• Task to carry out: If a picture appears in the records below, drop it, and reproduce everything else exactly.

══════

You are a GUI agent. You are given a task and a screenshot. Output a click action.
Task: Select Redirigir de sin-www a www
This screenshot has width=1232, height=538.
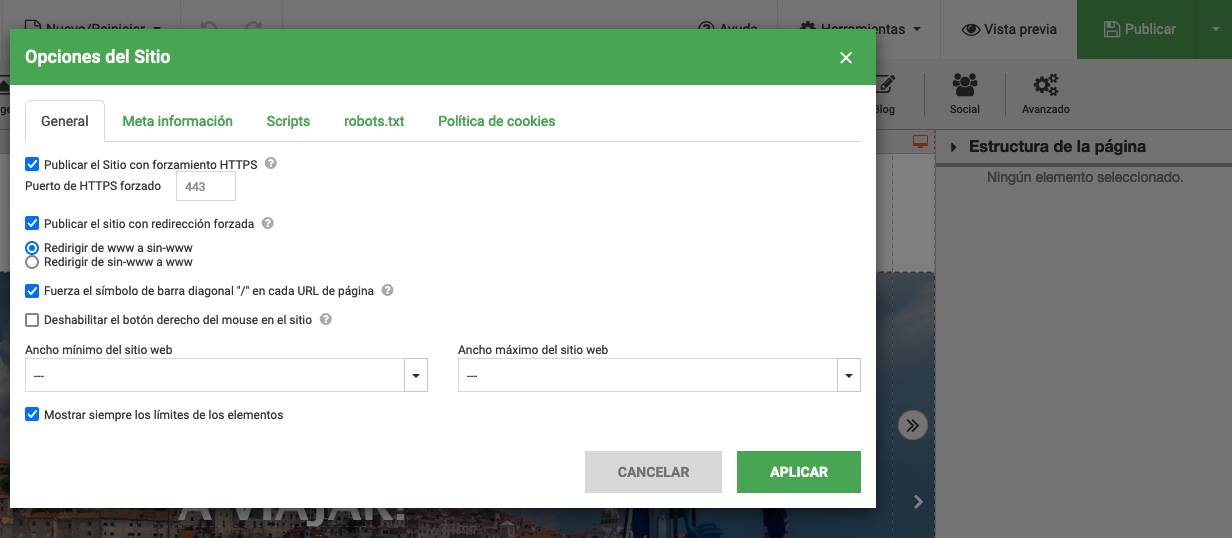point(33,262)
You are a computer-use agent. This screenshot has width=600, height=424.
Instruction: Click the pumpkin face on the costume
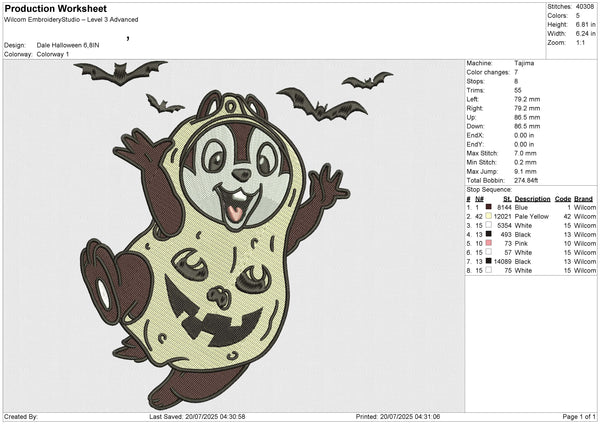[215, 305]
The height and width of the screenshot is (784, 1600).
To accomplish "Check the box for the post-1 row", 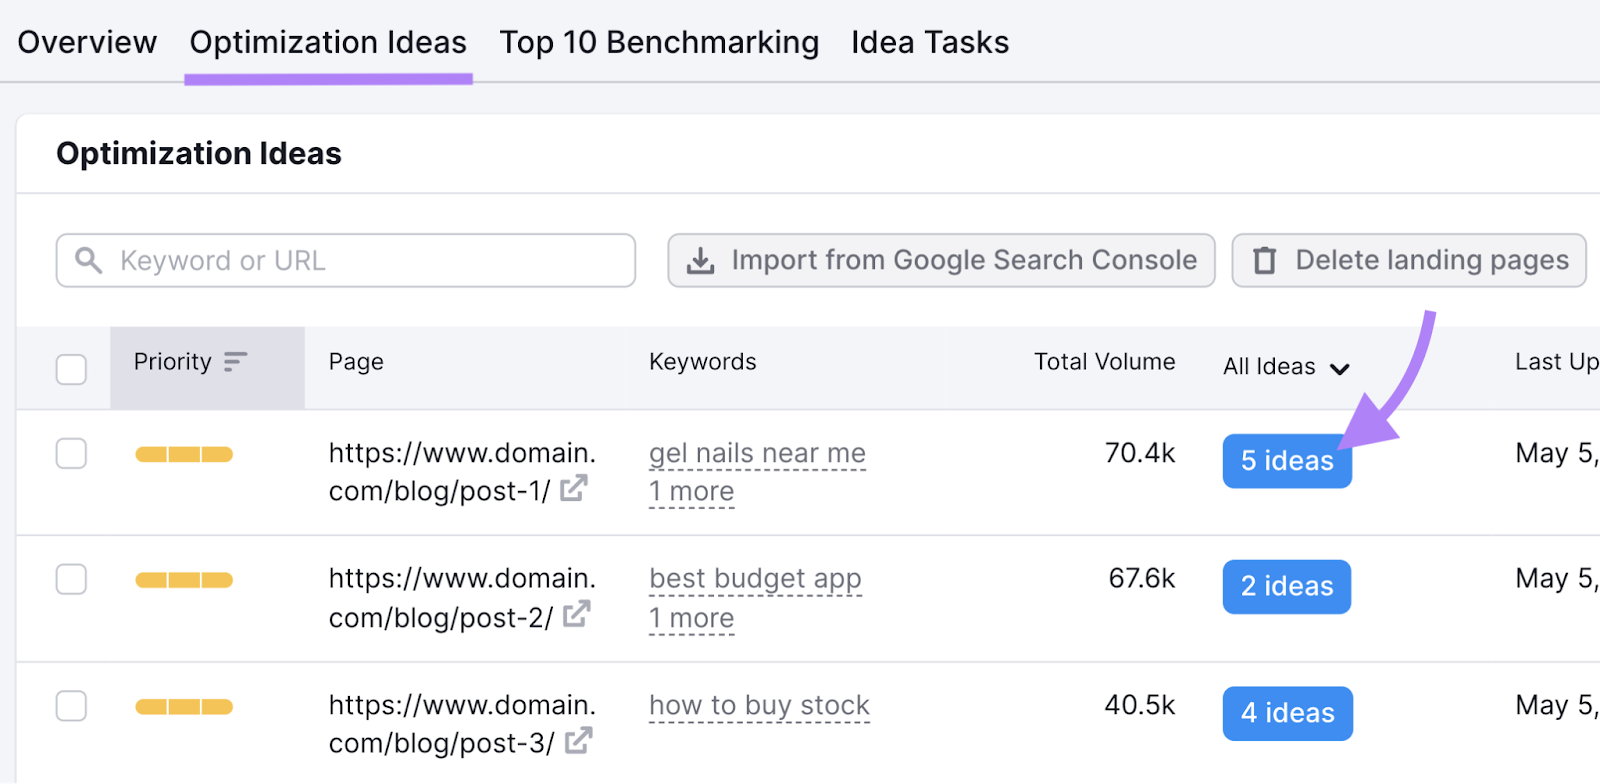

══════

• Output of the task:
You are a GUI agent. You are given a task and a screenshot. Output a click action.
Task: Select Redirigir de sin-www a www
This screenshot has width=1232, height=538.
point(33,262)
You are a computer-use agent. This screenshot has width=600, height=424.
Instruction: Click the pumpkin face on the costume
[215, 305]
The height and width of the screenshot is (784, 1600).
To accomplish "Check the box for the post-1 row", 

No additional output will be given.